• _EXCERPT TO READ_:
++++++++
With less than a week left before the deadline to submit comments on proposed areas of focus in the Competition Commission’s inquiry into private health care, affected parties are expected to recommend that the investigation focus on specific topics rather than broad issues.

The commission is likely to be asked to include the pharmaceutical and emergency service sectors in its inquiry.

The Competition Commission published draft terms of reference for its market inquiry into the private health-care sector on May 15 and has given interested parties until June 25 to comment.

In the draft terms, the commission said the inquiry would look into tariff mechanisms in a bid to understand the pricing regime. This comes after the authority’s rulings in 2003, which prohibited bargaining among players in the industry.

The draft terms show that the key focus of the market inquiry will be the price-setting mechanisms, although there are a number of other issues the commission is concerned about.

It was stated that the inquiry would not focus on emergency services, consumables or pharmaceuticals.

But as the deadline for comments draws closer, some parties have made their stance known on the inquiry’s proposed focus areas.

Netcare chief executive Richard Friedland, whose company has the largest emergency services unit in the form of Netcare 911, said last month that medicine pricing should also be investigated.

But Mariné Erasmus, a health-care economist at Econex, said yesterday that it was no surprise that pharmaceuticals were excluded as an area of focus because the sector was already highly regulated.

Regulations governing the pharmaceuticals sector include a single exit price for medicine. There are already draft policies on international benchmarking methodology and pharmaco-economic evaluation.

“So we thought it was fine to exclude pharmaceuticals but the problem with that [is] you might miss the important linkages that might have an adverse effect on the downstream industries and patients. The inquiry should be holistic in nature,” Erasmus said.

Leana Engelbrecht, an associate in the competition practice at law firm Cliffe Dekker Hofmeyr, said the commission did not directly state that the price-setting mechanisms would be the primary focus of its investigation. But it was clear it wanted to make policy and regulatory recommendations that would, in its view, improve competition in the private health-care market.

She pointed out that not as much emphasis had been placed on the commission prosecuting any anti-competitive conduct that it might uncover in the process of the inquiry.

In the draft terms, the commission said it would assess how providers set tariffs and the role played by industry reference price lists.

It would also examine the extent to which co-payments were applied by players.

The inquiry would look at referral processes, relationships with hospitals, the outcomes of managed care and cost-saving initiatives such as designated service provider arrangements of medical schemes.

There would be an analysis of the costs and profitability of hospitals as well as a review of consolidation trends and how they influenced the profits of hospitals.

On medical schemes, the inquiry would assess how fees, including member contributions and administration fees, were determined.

It would evaluate the nature of incentives in the relationships among medical schemes, their brokers and administrators of medical schemes.

Erasmus said many of the industry players thought that the inquiry should look at more specific topics.

Engelbrecht said the commission had been empowered with wide and focused investigatory powers.

As a result, it would be able to extract the information it deemed necessary to conduct its inquiry on any topic without needing to have reasonable grounds to believe that anti-competitive conduct was taking place.
++++++++
• _THE DATA_:

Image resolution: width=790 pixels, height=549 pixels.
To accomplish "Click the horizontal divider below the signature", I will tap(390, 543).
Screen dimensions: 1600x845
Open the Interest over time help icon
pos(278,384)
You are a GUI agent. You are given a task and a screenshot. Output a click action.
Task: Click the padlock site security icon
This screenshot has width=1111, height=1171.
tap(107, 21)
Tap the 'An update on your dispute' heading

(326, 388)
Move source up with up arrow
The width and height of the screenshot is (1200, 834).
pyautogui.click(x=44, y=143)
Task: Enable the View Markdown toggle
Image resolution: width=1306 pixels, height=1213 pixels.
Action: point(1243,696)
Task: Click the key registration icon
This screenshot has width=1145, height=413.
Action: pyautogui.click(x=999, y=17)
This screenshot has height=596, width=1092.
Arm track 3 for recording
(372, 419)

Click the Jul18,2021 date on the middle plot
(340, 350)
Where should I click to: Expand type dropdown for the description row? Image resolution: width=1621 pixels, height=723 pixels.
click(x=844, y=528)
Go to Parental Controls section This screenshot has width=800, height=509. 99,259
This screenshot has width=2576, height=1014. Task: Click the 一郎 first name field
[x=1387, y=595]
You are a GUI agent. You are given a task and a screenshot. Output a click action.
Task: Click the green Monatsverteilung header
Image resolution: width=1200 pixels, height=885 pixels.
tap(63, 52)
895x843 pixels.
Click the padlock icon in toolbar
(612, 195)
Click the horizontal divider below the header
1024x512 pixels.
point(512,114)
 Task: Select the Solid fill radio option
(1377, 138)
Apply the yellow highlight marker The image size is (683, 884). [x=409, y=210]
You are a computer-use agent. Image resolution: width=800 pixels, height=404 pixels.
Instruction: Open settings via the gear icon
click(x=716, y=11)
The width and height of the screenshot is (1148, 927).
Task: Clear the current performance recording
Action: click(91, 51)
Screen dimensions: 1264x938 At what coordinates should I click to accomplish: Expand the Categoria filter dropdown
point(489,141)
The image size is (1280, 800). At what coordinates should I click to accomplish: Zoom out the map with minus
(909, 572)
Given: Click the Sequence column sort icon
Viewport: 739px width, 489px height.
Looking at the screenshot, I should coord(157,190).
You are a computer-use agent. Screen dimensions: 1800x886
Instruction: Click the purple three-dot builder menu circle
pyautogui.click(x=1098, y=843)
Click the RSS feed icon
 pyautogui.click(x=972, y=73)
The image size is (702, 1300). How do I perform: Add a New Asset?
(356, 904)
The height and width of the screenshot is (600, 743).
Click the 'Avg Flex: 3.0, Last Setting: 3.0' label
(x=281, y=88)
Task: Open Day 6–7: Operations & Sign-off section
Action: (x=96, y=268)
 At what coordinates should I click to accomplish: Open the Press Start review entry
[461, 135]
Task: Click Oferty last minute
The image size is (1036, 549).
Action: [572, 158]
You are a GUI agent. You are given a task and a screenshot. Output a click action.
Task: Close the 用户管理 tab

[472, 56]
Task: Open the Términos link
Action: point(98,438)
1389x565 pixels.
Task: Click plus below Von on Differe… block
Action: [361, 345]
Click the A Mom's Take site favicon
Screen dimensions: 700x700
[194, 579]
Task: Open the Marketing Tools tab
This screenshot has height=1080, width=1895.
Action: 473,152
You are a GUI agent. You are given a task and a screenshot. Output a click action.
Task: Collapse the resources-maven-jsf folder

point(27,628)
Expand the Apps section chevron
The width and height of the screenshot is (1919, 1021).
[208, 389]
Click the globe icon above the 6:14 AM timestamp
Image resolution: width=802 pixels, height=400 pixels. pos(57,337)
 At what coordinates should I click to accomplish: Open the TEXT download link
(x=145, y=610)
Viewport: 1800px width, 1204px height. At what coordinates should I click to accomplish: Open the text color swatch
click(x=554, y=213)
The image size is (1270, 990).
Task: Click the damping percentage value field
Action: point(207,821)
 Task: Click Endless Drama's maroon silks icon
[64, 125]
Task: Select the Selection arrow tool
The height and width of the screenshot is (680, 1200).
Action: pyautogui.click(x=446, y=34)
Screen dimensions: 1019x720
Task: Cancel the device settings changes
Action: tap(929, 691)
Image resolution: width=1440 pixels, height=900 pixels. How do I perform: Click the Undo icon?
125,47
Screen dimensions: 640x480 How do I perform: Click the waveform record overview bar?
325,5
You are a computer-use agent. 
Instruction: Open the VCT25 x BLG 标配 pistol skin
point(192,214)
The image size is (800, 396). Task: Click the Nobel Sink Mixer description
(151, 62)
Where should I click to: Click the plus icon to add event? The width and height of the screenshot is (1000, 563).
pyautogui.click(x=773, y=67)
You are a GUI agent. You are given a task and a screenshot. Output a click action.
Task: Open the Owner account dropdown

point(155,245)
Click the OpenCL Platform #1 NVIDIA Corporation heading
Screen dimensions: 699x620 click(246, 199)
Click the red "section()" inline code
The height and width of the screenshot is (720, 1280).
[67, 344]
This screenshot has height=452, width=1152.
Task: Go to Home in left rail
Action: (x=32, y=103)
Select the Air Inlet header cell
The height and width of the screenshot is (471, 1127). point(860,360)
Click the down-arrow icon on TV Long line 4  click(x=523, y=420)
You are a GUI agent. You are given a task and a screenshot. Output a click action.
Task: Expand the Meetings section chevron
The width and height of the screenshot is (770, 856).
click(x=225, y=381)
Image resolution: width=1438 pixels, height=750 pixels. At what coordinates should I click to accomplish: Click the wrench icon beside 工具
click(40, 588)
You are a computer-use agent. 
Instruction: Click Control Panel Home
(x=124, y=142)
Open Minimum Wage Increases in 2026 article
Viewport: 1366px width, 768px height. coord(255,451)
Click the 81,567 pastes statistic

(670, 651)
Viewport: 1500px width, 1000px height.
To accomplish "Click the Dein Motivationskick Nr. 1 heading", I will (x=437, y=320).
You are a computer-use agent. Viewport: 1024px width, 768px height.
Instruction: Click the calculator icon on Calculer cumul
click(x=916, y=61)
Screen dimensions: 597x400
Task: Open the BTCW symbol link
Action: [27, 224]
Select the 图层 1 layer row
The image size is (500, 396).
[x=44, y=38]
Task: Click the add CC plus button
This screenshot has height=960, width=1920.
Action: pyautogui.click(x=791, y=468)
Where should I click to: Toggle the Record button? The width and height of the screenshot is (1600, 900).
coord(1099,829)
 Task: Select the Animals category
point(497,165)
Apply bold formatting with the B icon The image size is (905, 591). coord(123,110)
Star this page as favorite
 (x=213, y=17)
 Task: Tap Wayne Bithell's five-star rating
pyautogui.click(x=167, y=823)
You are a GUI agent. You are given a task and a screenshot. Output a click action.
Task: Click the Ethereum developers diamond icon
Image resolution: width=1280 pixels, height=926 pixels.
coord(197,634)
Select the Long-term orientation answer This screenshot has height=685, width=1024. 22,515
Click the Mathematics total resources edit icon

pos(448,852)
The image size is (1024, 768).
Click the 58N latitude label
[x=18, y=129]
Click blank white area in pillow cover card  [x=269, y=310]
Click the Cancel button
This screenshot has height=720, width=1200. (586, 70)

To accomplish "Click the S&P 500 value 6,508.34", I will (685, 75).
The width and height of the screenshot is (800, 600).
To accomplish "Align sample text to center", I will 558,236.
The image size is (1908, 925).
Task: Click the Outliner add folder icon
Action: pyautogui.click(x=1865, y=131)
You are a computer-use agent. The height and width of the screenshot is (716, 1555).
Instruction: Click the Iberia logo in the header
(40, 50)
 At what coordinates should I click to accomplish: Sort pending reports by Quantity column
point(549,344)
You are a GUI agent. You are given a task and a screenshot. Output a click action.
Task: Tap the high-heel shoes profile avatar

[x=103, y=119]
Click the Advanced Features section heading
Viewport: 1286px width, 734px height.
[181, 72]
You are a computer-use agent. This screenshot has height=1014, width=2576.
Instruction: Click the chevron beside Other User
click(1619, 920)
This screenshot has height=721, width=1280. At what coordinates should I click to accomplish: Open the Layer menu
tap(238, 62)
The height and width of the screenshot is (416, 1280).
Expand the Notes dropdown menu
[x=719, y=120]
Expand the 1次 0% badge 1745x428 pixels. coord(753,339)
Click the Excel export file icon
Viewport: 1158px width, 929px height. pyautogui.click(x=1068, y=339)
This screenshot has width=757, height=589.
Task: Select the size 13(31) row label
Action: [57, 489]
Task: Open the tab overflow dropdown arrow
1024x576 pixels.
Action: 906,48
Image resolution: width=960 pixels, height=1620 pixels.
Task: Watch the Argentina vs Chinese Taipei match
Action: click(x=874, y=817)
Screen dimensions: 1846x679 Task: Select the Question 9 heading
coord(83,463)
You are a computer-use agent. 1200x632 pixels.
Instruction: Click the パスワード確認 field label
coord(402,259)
++++++++
• _PROBLEMS TO WORK ON_:
a - In the article about the private health-care inquiry, what is the deadline for interested parties to comment on the draft terms of reference?
b - Reproduce the passage of the article about the private health-care inquiry starting with "She pointed out" and going on through "applied by players.".
Rely only on the article about the private health-care inquiry, not on the records.

• _PER-TASK ANSWERS_:
a - June 25

b -
She pointed out that not as much emphasis had been placed on the commission prosecuting any anti-competitive conduct that it might uncover in the process of the inquiry.

In the draft terms, the commission said it would assess how providers set tariffs and the role played by industry reference price lists.

It would also examine the extent to which co-payments were applied by players.